Summer in the City: Summer Is the Best Because No One Has Their Shit Together
Years ago, I found myself in an hour-long phone conversation. It was with a friend from middle school–a darling woman I met when we were 13. Back then, one of us had just transferred schools and was wearing a uniform-approved khaki skort (me)–the other had staples for earrings (her). Cut to ten-plus years later and I’m walking thirty blocks down from the office, chatting away until the summer sun set or my phone died, whichever came first. She was telling me about a particularly fun, post-breakup romp with a new person around town but justifying her choices at every pause. After listening to her excuse her summer love for what might have been the hundredth time, I stopped her.

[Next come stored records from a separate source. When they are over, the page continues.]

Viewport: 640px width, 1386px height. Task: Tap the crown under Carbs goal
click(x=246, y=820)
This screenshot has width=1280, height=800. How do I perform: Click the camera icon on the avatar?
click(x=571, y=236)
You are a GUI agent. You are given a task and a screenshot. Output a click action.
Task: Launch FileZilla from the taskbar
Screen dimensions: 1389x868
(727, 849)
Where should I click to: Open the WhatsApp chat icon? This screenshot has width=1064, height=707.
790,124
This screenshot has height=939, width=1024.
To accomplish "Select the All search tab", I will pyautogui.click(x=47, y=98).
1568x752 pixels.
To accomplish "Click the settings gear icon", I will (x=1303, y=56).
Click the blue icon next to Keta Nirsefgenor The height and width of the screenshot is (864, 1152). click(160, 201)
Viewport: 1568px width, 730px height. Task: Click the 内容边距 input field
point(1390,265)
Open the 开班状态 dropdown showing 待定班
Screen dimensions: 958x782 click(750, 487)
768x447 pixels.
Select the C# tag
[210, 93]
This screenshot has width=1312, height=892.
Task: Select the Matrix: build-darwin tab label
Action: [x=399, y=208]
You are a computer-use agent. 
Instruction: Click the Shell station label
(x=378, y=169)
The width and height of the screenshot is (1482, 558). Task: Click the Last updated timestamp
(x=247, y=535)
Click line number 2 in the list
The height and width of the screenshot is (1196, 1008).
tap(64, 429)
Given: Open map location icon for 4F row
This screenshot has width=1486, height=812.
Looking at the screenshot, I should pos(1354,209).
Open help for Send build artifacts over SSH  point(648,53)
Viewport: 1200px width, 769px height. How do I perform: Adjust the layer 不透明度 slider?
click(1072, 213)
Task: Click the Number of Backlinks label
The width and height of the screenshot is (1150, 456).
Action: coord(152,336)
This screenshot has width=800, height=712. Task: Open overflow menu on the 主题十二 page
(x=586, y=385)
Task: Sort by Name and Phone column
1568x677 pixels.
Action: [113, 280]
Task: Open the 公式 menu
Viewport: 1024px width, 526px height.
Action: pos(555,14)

“Here’s the thing, though,” I began, with a blind authority one only gains upon their 23rd birthday and immediately loses at their 25th, “It’s summer. And nobody really needs to get their shit together until the fall.”
At the time, I was enjoying my own bout of irresponsibility and felt particularly emboldened by my statement. She agreed and ended our chat resolving to “choose her choices”–and all the other tropes you recite for a few years out of college.
Yet, that statement has proven to be more true than my early-twenties self could’ve realized. Summer is the time for impulsive choices and slacking off. It’s for putting off errands and going to a stranger’s rooftop part. It’s for putting off laundry and just wearing one fabulous cotton dress after another. It’s certainly not the time for slut shaming your own damn self. In fact, throw all shame out the window in summer. Cause for serious, we all sweat. And most of us chafe. So yeah, summer is great. And every year I’ve lived here has brought one amazing summer after another. Because of course it did! That’s what summer is all about–being the fucking best. Or worst? But definitely the most immature. Here’s three summers that prove my point.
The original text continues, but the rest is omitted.